What to do first when it arrives?

Like many I am waiting impatiently for my oculus to arrive so in the mean time I thought I'd ask the community, especially those with DK1 experience and formulate a plan.

So what should I be doing before the oculus arrives? I'm a Unity developer with pro version, doing open world, melee based game.

What should I be reading?

What limitations do I need to be aware of.

Any ideas welcome.

Roy

3 Replies

  • knack's avatar
    knack
    Honored Guest
    first open the box... :P

    second will play few demos.

    Third, check scale, movements, best configuration for inmersion on my proyect.

    Next investigate best way or doing thinks in my proyect without break inmersión or cause nausea/annoy

    I am wondering how to do many things since never try DK1
  • Anonymous's avatar
    Anonymous
    I'm sure there will be new documentation to specifically support the integration of DK2 into Unity and UE4 but for general reading I'd say the document linked to below (assuming you haven't already seen it) is a must for getting some understanding of what needs to be implemented and more importantly avoided when developing for VR

    I'm sure some comments will be less valid with the inclusion of positional tracking, lower latency and the higher resolution screens but it's a good general 'do's and don'ts' of VR development.

    http://static.oculusvr.com/sdk-downloads/documents/OculusBestPractices.pdf
  • Sharpfish's avatar
    Sharpfish
    Heroic Explorer
    "nomax5" wrote:
    Like many I am waiting impatiently for my oculus to arrive


    wow, you bought the company? :D ;)

    I myself am waiting for my oculus rift to arrive, I figured just one HMD was fine... :mrgreen:

    to add some relevant content: I will be trying it out firstly in UE4 on my project(s) as I'm keen to see what's working, and how, or not - asap.

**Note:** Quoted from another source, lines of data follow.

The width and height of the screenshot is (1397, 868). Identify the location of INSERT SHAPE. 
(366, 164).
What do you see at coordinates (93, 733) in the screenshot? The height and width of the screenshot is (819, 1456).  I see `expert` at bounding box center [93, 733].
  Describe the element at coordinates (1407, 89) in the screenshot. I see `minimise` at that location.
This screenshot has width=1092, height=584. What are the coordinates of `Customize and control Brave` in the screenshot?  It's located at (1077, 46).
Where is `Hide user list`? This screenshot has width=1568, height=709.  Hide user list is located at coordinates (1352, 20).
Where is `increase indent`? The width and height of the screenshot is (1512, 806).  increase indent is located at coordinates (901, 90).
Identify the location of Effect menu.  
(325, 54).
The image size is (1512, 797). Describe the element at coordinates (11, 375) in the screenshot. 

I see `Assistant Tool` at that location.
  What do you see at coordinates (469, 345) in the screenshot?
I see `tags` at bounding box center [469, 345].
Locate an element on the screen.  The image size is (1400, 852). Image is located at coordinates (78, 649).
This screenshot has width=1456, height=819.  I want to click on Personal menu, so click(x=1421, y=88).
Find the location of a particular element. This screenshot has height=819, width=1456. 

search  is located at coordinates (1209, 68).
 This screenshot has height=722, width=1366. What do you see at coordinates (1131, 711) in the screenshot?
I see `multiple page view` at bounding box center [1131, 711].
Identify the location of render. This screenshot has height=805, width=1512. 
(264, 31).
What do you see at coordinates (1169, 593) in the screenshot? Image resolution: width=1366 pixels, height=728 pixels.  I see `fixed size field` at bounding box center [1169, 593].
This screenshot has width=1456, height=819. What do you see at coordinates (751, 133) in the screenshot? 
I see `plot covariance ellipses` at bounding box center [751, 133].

The ability to then build any type of environment I can think of, fast, in the VR framework is enticing, possibly more-so than trying out other's demos (at first). I guess I'll be trying out loads of ideas/prototypes with it for the first few weeks to see if any of my other ideas are feasible further down the line or if they are just pie in the sky that isn't do-able with VR yet. :mrgreen:

    Definitely read the best practices and make some notes on what it says about speed (meters per second) and focus area (0.5-2.0 meters ahead for example) to reduce sickness, and make sure you are getting accurate scaling in.